27 marca 2021, 15:44
Siemka
Hej, jestem Ania Jestem tu głównie dla siebie. Kiedyś prowadziłam photobloga, ale to było wieki temu, a teraz chcę być autorką własnej bajki, więc będę zamieszczać swoje przemyślenia, historie, poezję i wszystko co z życia wzięte. Jeżeli ktoś trafi tu przypadkiem to bardzo miło mi Ciebie poznać, a jak kogoś coś zainteresuje to równie miło byłoby mieć towarzysza w tej podróży. PS. Będę przeklinała :D
To tak słowem wstępu
Mamy 26 marca 2021 roku. Minął rok od wybuchu pandemii. Świat opanowany został przez koronawirusa Covid 19. Stan na dziś: 35 tys. zarażonych, liczba wkurwionych- przestali już liczyć. Oto kilka faktów: dzieci przestały chodzić do szkół, sklepy w galeriach, obiekty sportowe, muzea, gabinety kosmetyczne, fryzjerskie, restauracje ..wszystko jest pozamykane. Został nałożony na nas obowiązek noszenia maseczek. Kierujemy się zasadą DDM czyli dystans, dezynfekcja, maseczki. Wszyscy jesteśmy już tym zmęczeni. Dzieci są pozbawione zdrowego i normalnego rozwoju wśród rówieśników, depresja dosięgła nie tylko starszych, dorosłych ludzi ale dotknęła młodsze pokolenia. Przemoc, która rozwinęła skrzydła w wielu domach, strach, panika i bezradność. Świat stał się smutny, szary i pozbawiony energii. Nie widuję uśmiechów. Tęsknie za beztroskimi podróżami, za życzliwością, przelotnymi rozmowami.

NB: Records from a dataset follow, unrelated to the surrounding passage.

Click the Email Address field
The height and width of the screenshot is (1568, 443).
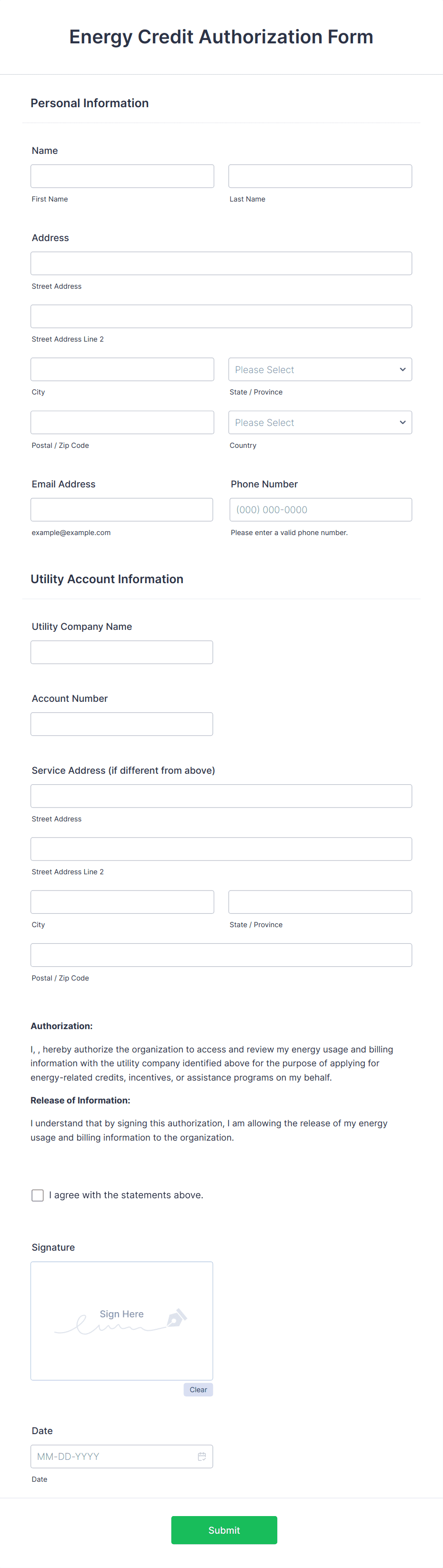pos(121,509)
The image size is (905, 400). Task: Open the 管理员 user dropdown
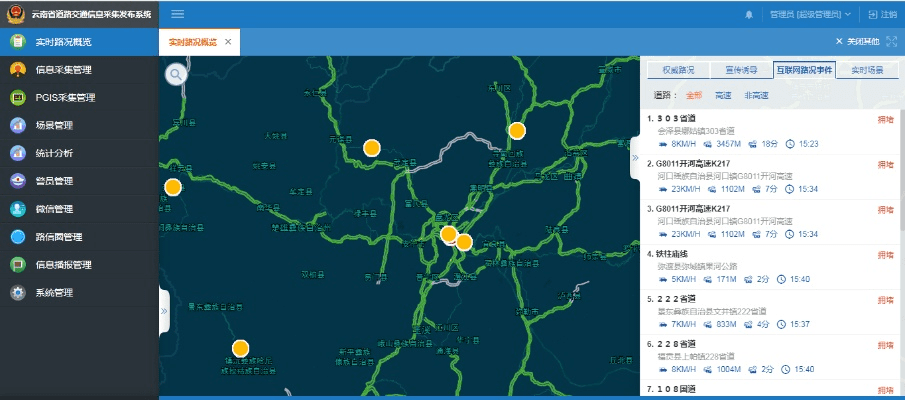(811, 15)
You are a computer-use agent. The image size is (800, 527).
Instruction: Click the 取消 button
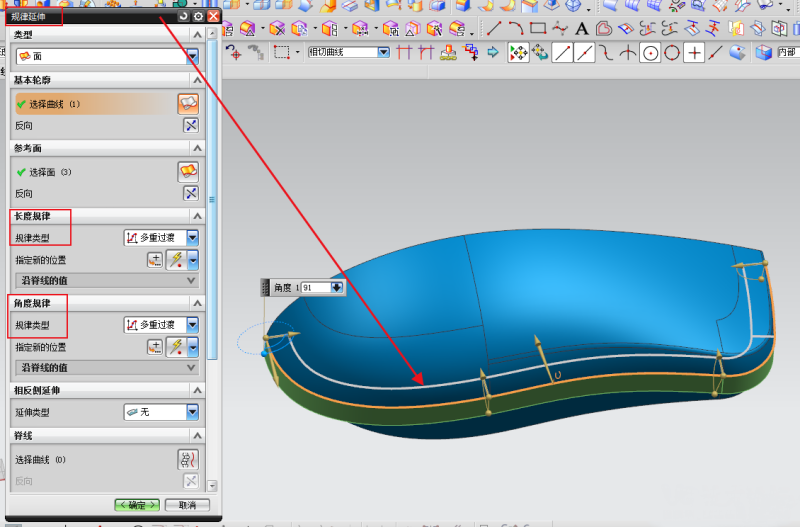click(x=187, y=505)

To przejdzie do historii, będziemy pamiętali te opustoszałe ulice jak po apokalipsie zombie. Cały świat w tym siedzi. Jednych dotknęło bardziej drugich mniej, ale wszyscy się z tym mierzą. To nieprzyjemne doświadczenie nauczyło nas, że nagle wszystko można załatwić online- nawet wizytę u lekarza. Staliśmy się bardziej empatyczni. Umiemy wesprzeć się w tym kryzysie. Gdyby przyszło nam walczyć z apokalipsą zombie śmiem twierdzić, że szybciej byśmy się z tym uporali, ale w tej sytuacji gdy walczymy „tarczą” naszych rządzących nie pozostaje nam nic innego jak PRZETRWAĆ, czego życzę sobie i Wam wszystkim.